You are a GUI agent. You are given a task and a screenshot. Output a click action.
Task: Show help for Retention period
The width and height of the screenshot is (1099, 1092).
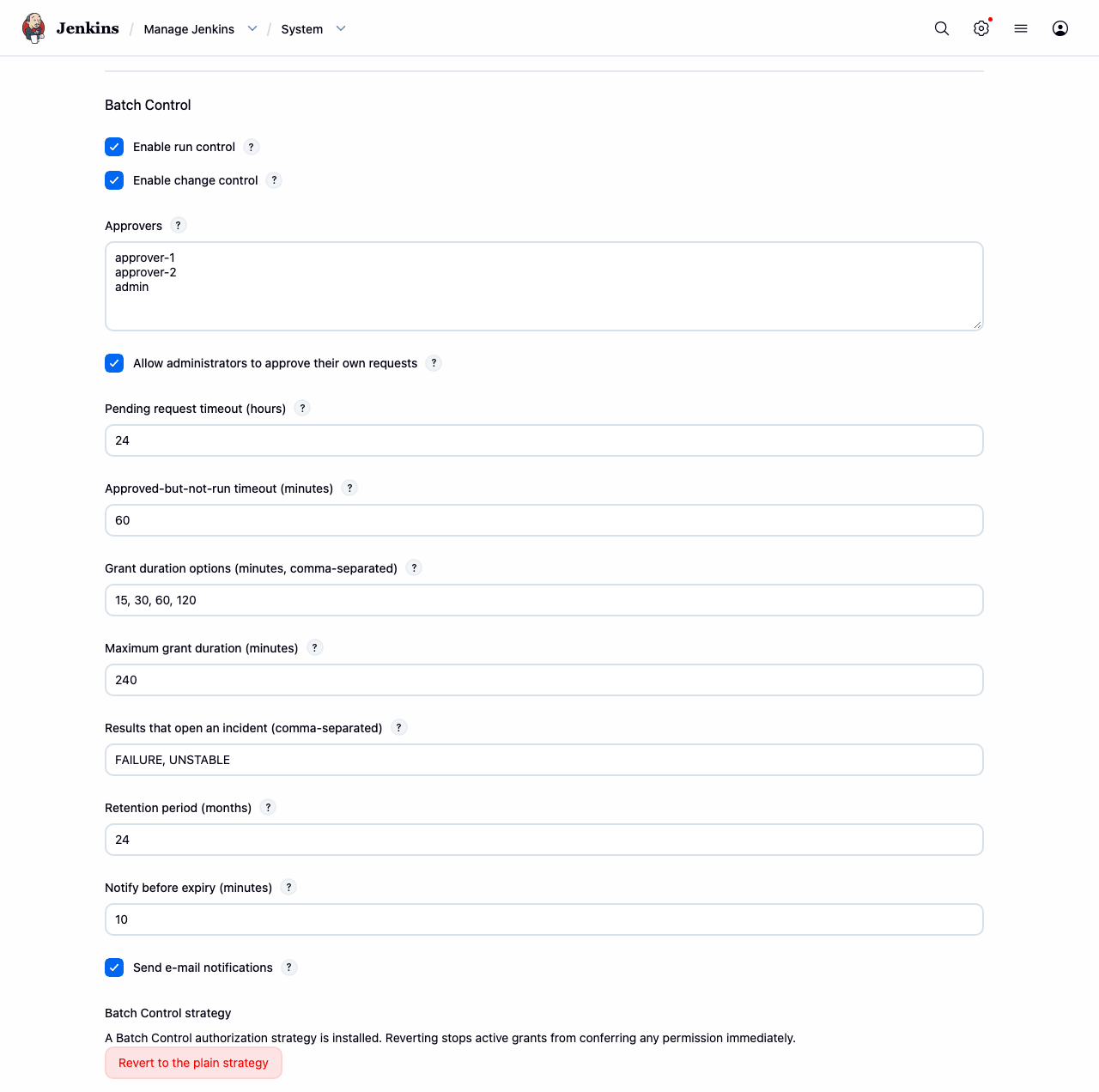click(268, 808)
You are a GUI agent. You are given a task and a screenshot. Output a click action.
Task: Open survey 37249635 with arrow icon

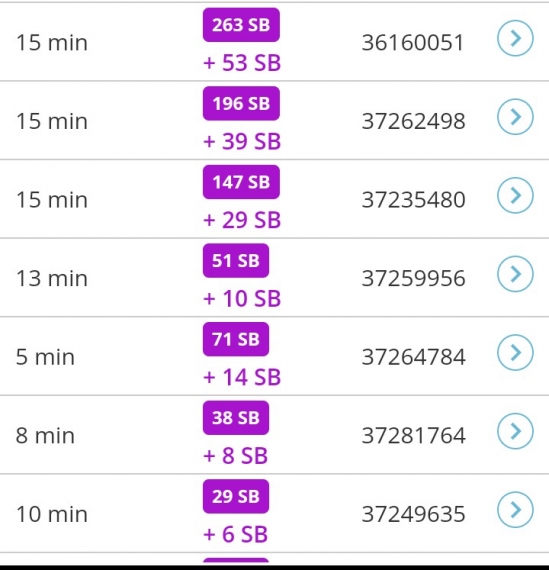pos(515,509)
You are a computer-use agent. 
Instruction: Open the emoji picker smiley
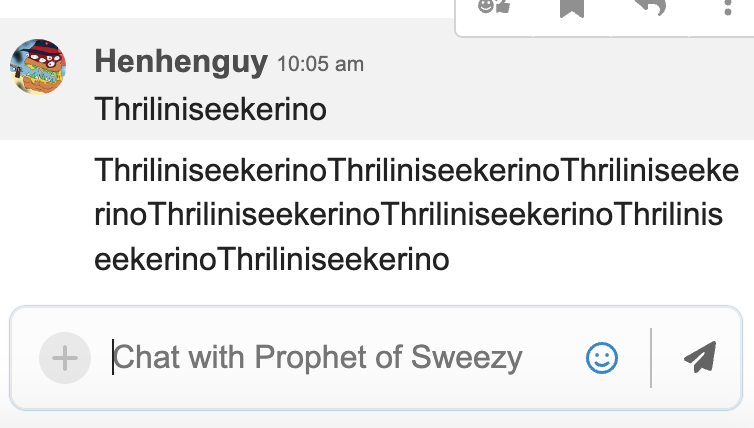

--

▶ _Activity_:
What is needed is an exact repeat of the lines from the one containing "Task: Open survey 37249635 with arrow icon" through the last line of the records above, both included, with pictures left out.

▶ _Exercise solution_:
Task: Open survey 37249635 with arrow icon

pos(515,509)
You are a computer-use agent. 
Instruction: Open the emoji picker smiley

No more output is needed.